Figure 13 depicts the optimization of HT-PEMFC parameters, highlighting the distribution of different parameters. As presented in
Figure 13a, the optimal range for the operating current density lies between 0.2–1.4 A/cm
2. This result could be attributed to the optimization process involving uniform varying of the weights for the three objectives. Therefore, the derived solutions represent the optimal trade-off among the objectives. As depicted in
Figure 13b, the preponderance of optimal operating temperature values is approximately 447.91K. The optimal operating pressure, as shown in
Figure 13c, is uniformly distributed between 2.3 and 3 atm. In addition, as illustrated in
Figure 13d, the optimal membrane thickness is predominantly around 0.0070 cm, whereas the optimal
DL is mostly around 7.95, as depicted in
Figure 13e.
Table 5 compares optimization outcomes, encompassing design and operating parameters, along with performance indicators of the HT-PEMFC at points A, B, C, BC-1, and BC-2. By employing parameters associated with Point A, the equivalent power density rose by 87.71% in comparison to BC-1. Meanwhile, Point B stands out as the best solution for energy and exergy efficiency.

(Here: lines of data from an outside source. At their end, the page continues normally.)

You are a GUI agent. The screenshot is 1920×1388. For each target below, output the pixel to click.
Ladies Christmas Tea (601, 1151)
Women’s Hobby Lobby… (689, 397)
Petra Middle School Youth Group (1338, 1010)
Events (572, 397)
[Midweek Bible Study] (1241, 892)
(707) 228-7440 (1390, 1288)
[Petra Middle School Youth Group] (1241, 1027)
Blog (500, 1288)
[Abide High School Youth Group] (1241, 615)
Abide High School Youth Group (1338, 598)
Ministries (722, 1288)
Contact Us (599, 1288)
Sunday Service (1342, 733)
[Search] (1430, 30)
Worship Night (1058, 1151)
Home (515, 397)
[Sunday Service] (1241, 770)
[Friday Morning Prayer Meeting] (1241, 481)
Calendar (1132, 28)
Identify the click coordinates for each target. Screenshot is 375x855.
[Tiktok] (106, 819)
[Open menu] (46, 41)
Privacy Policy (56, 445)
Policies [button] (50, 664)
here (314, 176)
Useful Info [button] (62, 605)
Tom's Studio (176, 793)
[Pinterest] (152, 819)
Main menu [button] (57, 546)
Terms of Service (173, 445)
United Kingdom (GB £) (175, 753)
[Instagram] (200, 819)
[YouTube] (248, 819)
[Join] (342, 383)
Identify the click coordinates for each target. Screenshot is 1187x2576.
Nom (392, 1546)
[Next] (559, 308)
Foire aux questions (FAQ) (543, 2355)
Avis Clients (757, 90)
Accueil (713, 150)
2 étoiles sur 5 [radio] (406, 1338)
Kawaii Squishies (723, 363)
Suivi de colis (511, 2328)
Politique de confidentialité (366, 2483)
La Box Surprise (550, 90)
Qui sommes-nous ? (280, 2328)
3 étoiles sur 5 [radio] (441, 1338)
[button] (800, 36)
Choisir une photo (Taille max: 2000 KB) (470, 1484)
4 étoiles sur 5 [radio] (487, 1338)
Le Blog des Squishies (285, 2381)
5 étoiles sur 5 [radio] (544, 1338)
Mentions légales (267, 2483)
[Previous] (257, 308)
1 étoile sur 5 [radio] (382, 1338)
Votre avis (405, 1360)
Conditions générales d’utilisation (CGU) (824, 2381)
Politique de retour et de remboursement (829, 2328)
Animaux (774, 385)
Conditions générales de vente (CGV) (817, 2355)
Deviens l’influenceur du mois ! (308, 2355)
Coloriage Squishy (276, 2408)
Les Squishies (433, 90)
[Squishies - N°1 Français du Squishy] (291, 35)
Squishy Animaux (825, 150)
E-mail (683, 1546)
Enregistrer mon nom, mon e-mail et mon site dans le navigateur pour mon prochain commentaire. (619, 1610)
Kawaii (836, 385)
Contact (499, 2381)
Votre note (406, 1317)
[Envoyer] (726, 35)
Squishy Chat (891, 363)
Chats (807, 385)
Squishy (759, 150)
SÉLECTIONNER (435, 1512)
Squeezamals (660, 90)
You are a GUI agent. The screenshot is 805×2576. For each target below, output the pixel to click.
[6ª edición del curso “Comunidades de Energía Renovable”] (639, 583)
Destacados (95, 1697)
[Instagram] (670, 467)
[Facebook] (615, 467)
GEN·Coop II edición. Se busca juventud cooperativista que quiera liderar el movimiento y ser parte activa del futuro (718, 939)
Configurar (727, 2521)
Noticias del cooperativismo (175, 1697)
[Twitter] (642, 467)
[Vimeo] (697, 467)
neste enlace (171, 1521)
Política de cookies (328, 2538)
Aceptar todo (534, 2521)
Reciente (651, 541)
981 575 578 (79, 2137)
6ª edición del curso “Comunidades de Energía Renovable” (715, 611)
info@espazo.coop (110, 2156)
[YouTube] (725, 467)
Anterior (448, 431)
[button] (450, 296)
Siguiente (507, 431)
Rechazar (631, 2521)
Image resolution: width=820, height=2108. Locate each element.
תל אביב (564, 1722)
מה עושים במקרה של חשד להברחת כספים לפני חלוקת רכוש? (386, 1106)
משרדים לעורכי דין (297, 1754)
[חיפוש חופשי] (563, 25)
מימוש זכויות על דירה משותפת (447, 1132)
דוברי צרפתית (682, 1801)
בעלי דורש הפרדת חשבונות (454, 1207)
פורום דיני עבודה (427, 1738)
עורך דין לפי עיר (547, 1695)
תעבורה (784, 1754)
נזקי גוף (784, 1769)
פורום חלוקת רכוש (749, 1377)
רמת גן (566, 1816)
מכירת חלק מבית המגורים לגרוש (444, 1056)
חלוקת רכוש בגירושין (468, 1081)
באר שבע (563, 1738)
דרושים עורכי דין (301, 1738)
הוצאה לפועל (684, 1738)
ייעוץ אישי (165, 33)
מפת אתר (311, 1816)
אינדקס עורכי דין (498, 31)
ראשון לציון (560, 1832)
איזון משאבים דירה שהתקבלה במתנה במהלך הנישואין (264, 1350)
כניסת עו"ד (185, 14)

Point C is identified as the ultimate optimal point, exhibiting commendable performance across all assessment criteria. By adopting the operating parameters of Point C, there was a 17.72% rise in equivalent power density, a 21.11% enhancement in energy efficiency, and a 10.37% boost in exergy efficiency relative to BC-1. These findings indicate that employing the NSGA-II algorithm for optimization leads to diverse enhancements in the efficiency of the HT-PEMFC and equivalent power density at the ultimate optimal point, balancing between power density and efficiency.
6. Conclusions
In this research, a zero-dimensional, isothermal steady-state model was employed to probe the thermodynamic and electrochemical attributes of the HT-PEMFC. The multi-objective optimization strategy was proven effective in the trade-off of the optimizing process between power and efficiency. This methodology can be helpful during cell and system designing to optimize cell dimensions and operation parameters. Initially, the accuracy of the established model was validated using two mathematical statistical techniques. Subsequently, two primary cases were given based on the model results, namely BC-1 and BC-2. After evaluating their performances, BC-1 was ultimately chosen as the baseline case. After conducting parameter studies, it was established that the performance of HT-PEMFC is primarily affected by factors such as operating temperature, membrane thickness, and doping level. In contrast, variations in operating pressure were observed to have minimal influence on improving the performance of HT-PEMFC. Lastly, the NSGA-II approach was employed to optimize power and efficiency. The optimization results show that the optimal point significantly increased the power density by 17.72%, the energy efficiency by 21.11%, and the exergy efficiency by 10.37% compared with BC-1.